▶ [Task requirements]: Starting at the top line, print the entries below exactly as they are and skip every picture.

▶ [Source material]:
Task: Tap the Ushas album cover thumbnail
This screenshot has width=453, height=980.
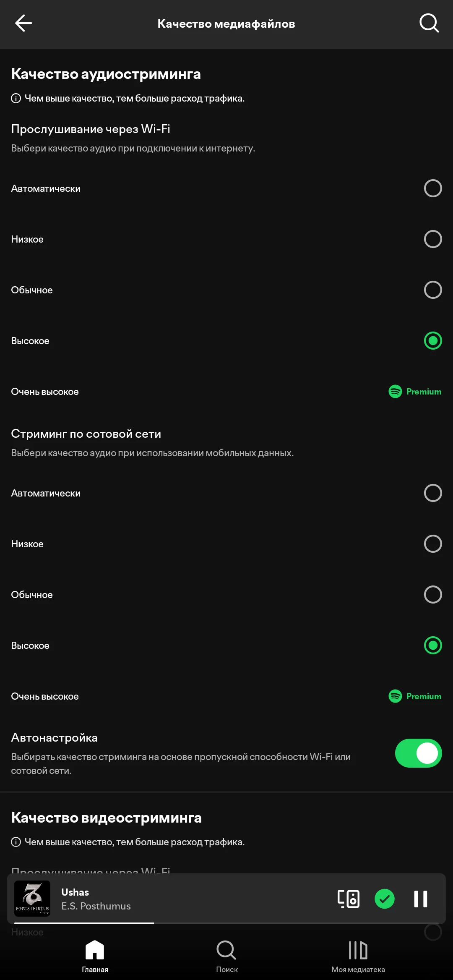Action: point(32,899)
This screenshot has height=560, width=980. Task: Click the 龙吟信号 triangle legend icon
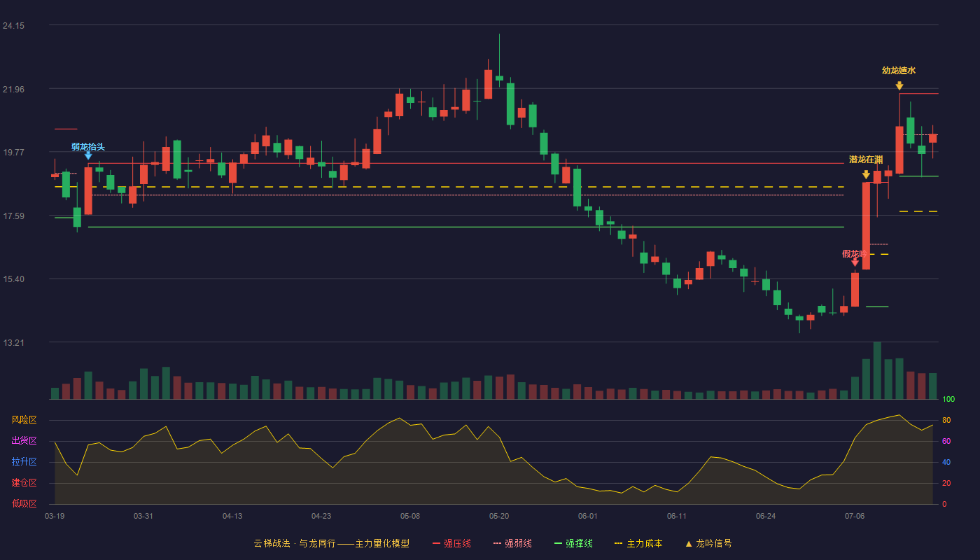pyautogui.click(x=688, y=544)
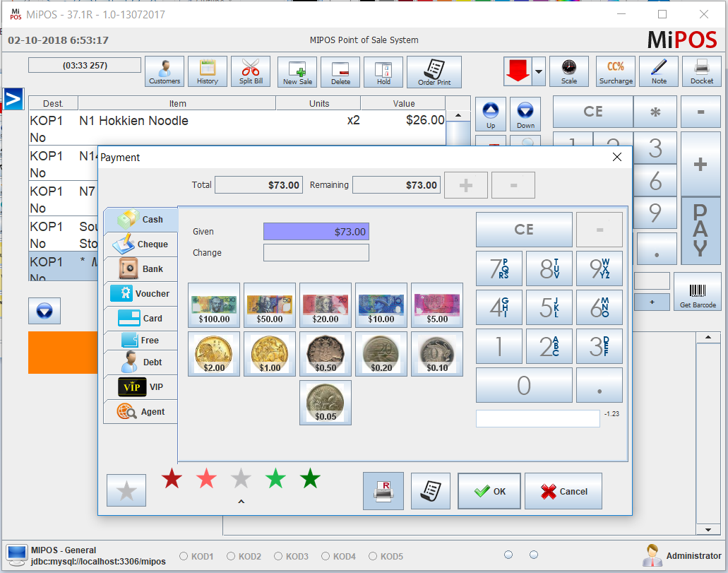Hold the current order
728x573 pixels.
383,71
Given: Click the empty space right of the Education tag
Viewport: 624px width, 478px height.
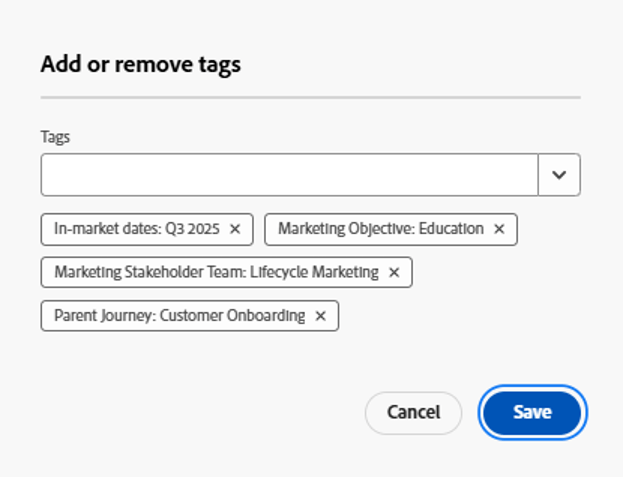Looking at the screenshot, I should pyautogui.click(x=550, y=229).
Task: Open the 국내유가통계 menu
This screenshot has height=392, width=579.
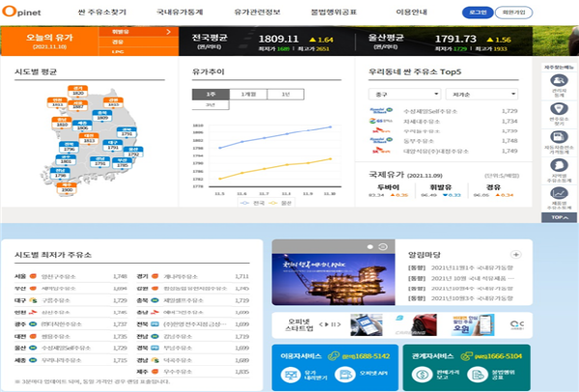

▶ [Output of the task]:
Task: Tap the Ushas album cover thumbnail
This screenshot has width=453, height=980.
Action: point(32,899)
This screenshot has height=560, width=980. Task: Click the 龙吟信号 triangle legend icon
pyautogui.click(x=688, y=544)
Hold the current order
728x573 pixels.
383,71
Given: Click the empty space right of the Education tag
Viewport: 624px width, 478px height.
Looking at the screenshot, I should pyautogui.click(x=550, y=229).
Task: Open the 국내유가통계 menu
This screenshot has height=392, width=579.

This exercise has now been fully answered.